Ashtanga is not for the faint hearted as we actually pride ourselves in a more rigorous, physical, and demanding practice.  There is a high degree of athleticism inherent to the ashtanga method, which unavoidably leads to some level of competition – even if only within the student alone.

The ego is not only apparent but some might argue – it’s necessary.

What is correct method?

I’ll be the first to admit that ashtanga has brought a great deal of discipline into my life.  It has left me more grounded, stronger, and definitely more humbled.

Problem is, as of late – I’m not sure it has offered me a great deal of kindness.

You see, I’ve followed the rules and abided the standards for quite some time now.  I’ve experienced the resentment of being held back and the pride of being moved forward – then the admonition of feeling both.  I have practiced through pain and rested with guilt.

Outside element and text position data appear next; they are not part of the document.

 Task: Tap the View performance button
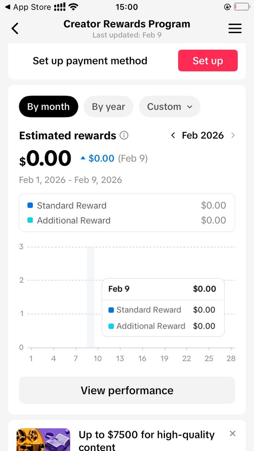pyautogui.click(x=127, y=390)
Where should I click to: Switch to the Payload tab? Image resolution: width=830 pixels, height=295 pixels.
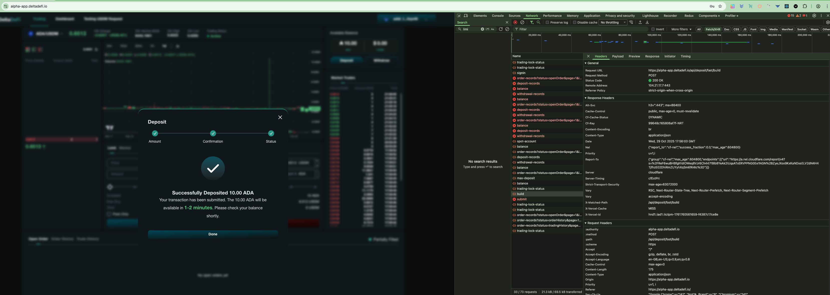pos(617,56)
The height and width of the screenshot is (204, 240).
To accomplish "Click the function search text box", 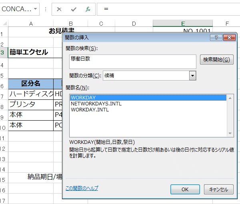I will (x=132, y=61).
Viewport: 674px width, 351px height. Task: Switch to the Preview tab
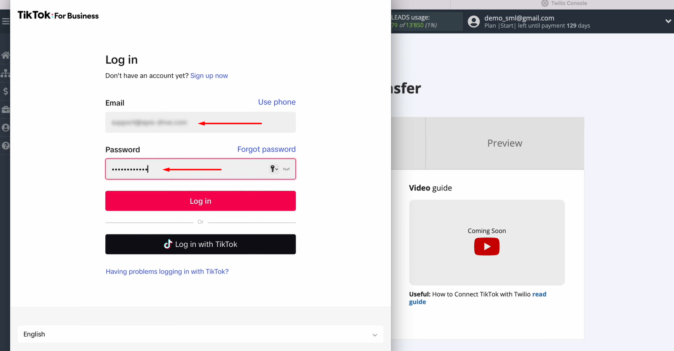pos(504,143)
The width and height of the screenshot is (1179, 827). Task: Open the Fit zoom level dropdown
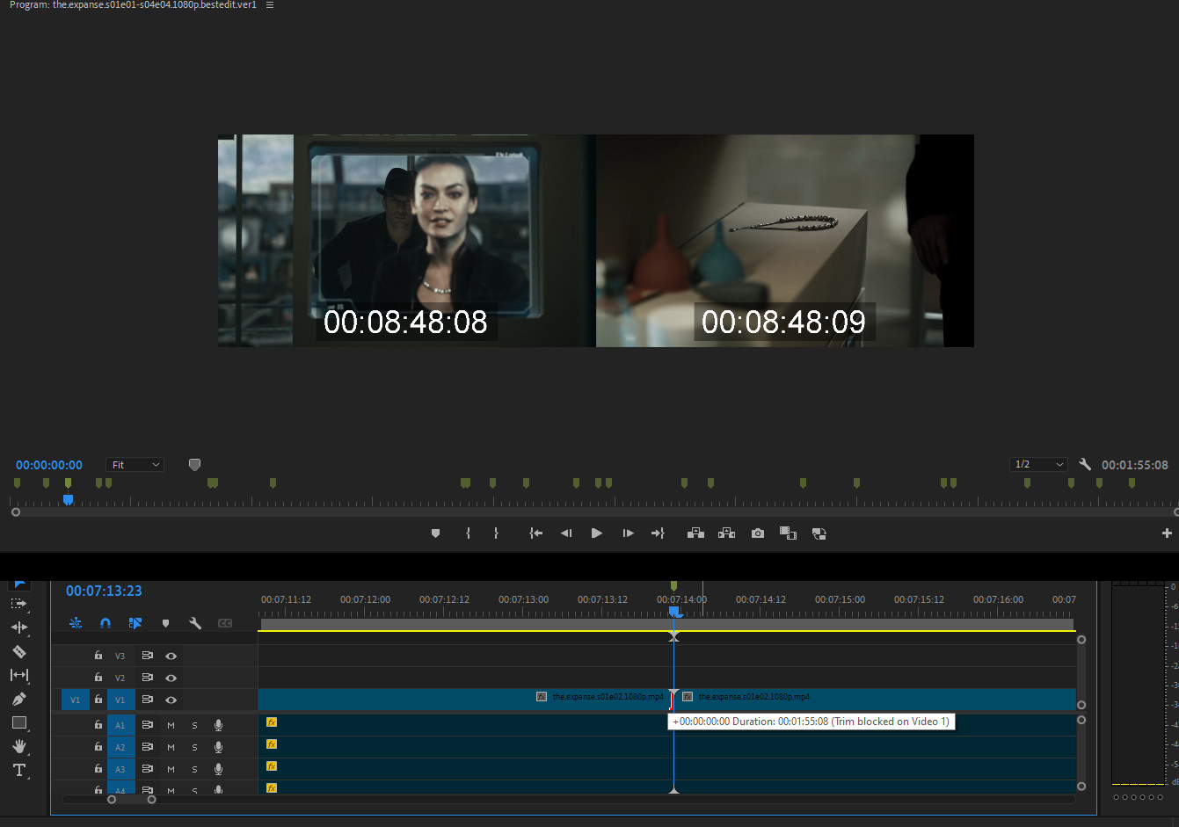135,465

And though my body is more flexible, I fear my mind may be more rigid.  Somewhere lost in all this “correct method” has been my compassion, some ease, and certainly balance.

Too much sthira (steadiness) and not enough sukha (softness).

But that’s when a good teacher steps in.  Not the ones who use their dogma the way my gradeschool school nuns used their rulers – to keep students in that linear line.

A good teacher is one who focuses on practice not poses. One who greets me with an open mind and open heart.  Because a good teacher understands that correct method is less about whether I exit a posture without toes touching down and more about how I can enter my life a better person.

This system is larger than its parts.

Postures are just postures.  They hold no keys to the gates of heaven.  But when linked together, they DO offer us a route towards developing strength and health in the body and mind.   That’s all – nothing more, nothing less.

So, thanks to my teachers, I’ve come home to my practice a little softer and more forgiving.   And that’s MY correct method … for now.